Apes Bener Rupiah: Dibuang Investor, Dilibas Dolar

Jakarta, CNBC Indonesia - Minggu ini, dewi fortuna tak berpihak pada mata uang Tanah Air. Nilai tukar rupiah menjadi mata uang dengan kinerja paling buruk di kawasan Benua Kuning.
Pada perdagangan pasar spot kemarin, rupiah ditutup di Rp 14.580/US$. Dalam sepekan rupiah mengalami pelemahan 0,34% di hadapan dolar greenback.
Hasil survei terbaru dari Reuters menunjukkan sentimen pelaku pasar masih belum bagus terhadap rupiah, yang menjadi salah satu alasan sulitnya Mata Uang Garuda menguat belakangan ini. Rupiah menguat 2 kali tipis-tipis, melemah 2 kali, dan kemarin stagnan.
Lebih sedih lagi, hanya rupiah yang masih "dibuang" pelaku pasar dibandingkan mata uang Asia lainnya. Survei 2 mingguan yang dilakukan Reuters yang menunjukkan investor masih mengambil posisi jual (short) rupiah.
Survei dari Reuters tersebut menggunakan rentang -3 sampai 3. Angka positif berarti pelaku pasar mengambil posisi beli (long) terhadap dolar AS dan jual (short) terhadap rupiah, begitu juga sebaliknya.
Hasil survei yang dirilis pada Kamis (6/8/2020), menunjukkan angka 0,45 turun dibandingkan hasil survei sebelumnya 0,61. Artinya investor mengurangi posisi jual (short) rupiah, setelah mengalami kenaikan dalam 2 survei sebelumnya.

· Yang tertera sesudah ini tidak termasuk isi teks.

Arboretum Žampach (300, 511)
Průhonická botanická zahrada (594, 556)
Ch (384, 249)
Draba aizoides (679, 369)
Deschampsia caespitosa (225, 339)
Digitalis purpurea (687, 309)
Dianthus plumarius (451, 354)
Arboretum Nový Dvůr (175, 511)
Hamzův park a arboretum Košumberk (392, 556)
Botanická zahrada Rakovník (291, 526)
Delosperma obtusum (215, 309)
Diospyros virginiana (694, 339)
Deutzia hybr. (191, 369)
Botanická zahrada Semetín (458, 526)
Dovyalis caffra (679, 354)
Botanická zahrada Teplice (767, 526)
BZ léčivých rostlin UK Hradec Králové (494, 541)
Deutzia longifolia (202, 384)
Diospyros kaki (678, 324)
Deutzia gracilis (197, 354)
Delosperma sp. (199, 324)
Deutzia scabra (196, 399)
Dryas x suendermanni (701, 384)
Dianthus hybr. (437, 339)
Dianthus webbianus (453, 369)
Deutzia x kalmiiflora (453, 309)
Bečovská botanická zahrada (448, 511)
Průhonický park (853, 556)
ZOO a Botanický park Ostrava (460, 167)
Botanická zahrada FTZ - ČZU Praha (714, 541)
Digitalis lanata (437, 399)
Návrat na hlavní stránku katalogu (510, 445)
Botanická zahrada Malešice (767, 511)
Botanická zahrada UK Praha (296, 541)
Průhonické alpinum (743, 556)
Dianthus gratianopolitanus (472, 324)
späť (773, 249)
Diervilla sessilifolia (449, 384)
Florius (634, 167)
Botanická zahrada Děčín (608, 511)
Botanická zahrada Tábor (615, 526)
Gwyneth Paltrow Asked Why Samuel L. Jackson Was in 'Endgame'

Bath Thailand sebelumnya menjadi satu-satunya mata uang yang menemani rupiah di angka positif dalam survei Reuters. Artinya, baht juga "dibuang" pelaku pasar. Tetapi survei terbaru menunjukkan posisi tersebut sudah berbalik, pelaku pasar kini kembali "mengkoleksi" baht, praktis rupiah satu-satunya mata uang Asia yang "dibuang" dalam survei tersebut.
Survei yang dilakukan Reuters tersebut konsisten dengan pergerakan di tahun ini. Pada bulan Maret lalu, ketika rupiah mengalami gejolak, investor mengambil posisi jual (short) rupiah, dengan angka survei yang dirilis Reuters sebesar 1,57. Semakin tinggi nilai positif, semakin besar posisi short rupiah yang diambil investor.
Memasuki bulan April, rupiah perlahan menguat dan hasil survei Reuters menunjukkan posisi short rupiah semakin berkurang, hingga akhirnya investor mengambil posisi long mulai pada 28 Mei lalu. Alhasil rupiah membukukan penguatan lebih dari 15% sejak awal April hingga awal Juni.
Kini investor kembali melakukan aksi "buang" rupiah dalam 3 survei berturut-turut, meski porsinya menurun di survei terbaru, tetapi tetap menjadi warning.
Nasib rupiah yang mengenaskan itu tak terlepas dari kabar buruk yang menimpa Tanah Air. Pertama, pekan ini angka keramat berupa pertumbuhan ekonomi RI diumumkan oleh BPS.
Hasilnya sudah bisa ditebak, mengecewakan. Pertumbuhan PDB RI pada kuartal kedua tahun ini tercatat mengalami kontraksi 4,19% (qoq) dan 5,32% (yoy). Sudah tiga kuartal berturut-turut output ekonomi RI terkontraksi, sementara secara tahunan (yoy) baru sekali.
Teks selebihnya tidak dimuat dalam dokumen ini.